- [Document segment]:
Evaluation of molecular subtypes and clonal selection during establishment of patient-derived tumor xenografts from gastric adenocarcinoma

Patient-derived xenografts (PDX) have emerged as an important translational research tool for understanding tumor biology and enabling drug efficacy testing. They are established by transfer of patient tumor into immune compromised mice with the intent of using them as Avatars; operating under the assumption that they closely resemble patient tumors. In this study, we established 27 PDX from 100 resected gastric cancers and studied their fidelity in histological and molecular subtypes. We show that the established PDX preserved histology and molecular subtypes of parental tumors. However, in depth investigation of the entire cohort revealed that not all histological and molecular subtypes are established. Also, for the established PDX models, genetic changes are selected at early passages and rare subclones can emerge in PDX. This study highlights the importance of considering the molecular and evolutionary characteristics of PDX for a proper use of such models, particularly for Avatar trials. Peille et al. establish patient-derived xenografts (PDX) from gastric adenocarcinoma, expanding our knowledge on what subtypes can be developed into PDX models. Their extensive molecular characterization also reveals that PDX are subject to clonal selection in early passages, which is an important consideration for clinical studies.

- [Exercise]:
Summarize the abstract on patient-derived xenografts from gastric adenocarcinoma in two sentences. Rely only on the text above.

- [Source data]:
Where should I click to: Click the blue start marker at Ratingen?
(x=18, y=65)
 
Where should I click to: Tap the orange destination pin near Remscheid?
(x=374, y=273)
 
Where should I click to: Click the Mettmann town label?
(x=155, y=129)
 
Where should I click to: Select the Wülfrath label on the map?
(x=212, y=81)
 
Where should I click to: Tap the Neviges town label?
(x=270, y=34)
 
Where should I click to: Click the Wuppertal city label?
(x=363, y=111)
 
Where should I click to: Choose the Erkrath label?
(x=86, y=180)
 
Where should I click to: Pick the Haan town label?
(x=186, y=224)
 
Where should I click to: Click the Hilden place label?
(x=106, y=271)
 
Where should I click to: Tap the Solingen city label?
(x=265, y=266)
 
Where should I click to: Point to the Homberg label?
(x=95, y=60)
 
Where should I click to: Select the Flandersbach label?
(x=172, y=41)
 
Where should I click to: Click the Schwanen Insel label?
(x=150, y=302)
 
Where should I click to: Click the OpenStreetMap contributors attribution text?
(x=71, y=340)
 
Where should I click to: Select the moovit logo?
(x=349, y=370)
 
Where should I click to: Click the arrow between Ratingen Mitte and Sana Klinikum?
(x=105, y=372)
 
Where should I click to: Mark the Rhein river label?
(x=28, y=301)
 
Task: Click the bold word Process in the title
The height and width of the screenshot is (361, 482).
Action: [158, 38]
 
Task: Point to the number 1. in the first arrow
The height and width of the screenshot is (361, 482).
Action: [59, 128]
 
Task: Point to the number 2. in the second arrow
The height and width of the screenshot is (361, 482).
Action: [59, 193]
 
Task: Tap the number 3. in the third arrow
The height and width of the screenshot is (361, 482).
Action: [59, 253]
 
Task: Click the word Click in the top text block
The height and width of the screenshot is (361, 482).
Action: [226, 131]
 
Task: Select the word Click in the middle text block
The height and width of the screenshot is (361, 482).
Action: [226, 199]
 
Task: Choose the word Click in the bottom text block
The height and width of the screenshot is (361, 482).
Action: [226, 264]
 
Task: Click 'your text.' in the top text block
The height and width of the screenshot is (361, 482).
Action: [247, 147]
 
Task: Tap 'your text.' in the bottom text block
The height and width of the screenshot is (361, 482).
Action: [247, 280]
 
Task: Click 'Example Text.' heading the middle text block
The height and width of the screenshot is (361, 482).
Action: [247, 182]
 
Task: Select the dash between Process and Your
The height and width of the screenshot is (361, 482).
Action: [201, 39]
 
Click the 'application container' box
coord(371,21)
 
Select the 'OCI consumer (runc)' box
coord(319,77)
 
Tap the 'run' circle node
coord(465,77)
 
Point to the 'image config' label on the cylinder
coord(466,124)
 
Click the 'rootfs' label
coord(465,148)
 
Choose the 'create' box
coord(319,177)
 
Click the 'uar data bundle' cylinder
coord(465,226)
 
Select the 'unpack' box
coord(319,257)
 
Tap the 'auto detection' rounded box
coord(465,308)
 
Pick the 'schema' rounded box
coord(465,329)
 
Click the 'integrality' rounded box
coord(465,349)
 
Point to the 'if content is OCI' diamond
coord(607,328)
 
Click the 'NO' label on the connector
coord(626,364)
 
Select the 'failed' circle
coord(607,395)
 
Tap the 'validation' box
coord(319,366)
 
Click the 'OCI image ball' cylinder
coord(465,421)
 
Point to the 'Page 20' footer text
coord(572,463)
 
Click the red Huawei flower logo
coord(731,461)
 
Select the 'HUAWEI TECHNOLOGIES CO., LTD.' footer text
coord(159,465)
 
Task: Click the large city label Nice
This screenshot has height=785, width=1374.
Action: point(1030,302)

- [Response for this exercise]:
Researchers established 27 patient-derived xenografts from 100 resected gastric cancers and found that the models preserved the histology and molecular subtypes of the parental tumors, although not all histological and molecular subtypes were established. In the established models, genetic changes were selected at early passages and rare subclones could emerge, which the study says must be considered for proper use of such models, particularly in Avatar trials.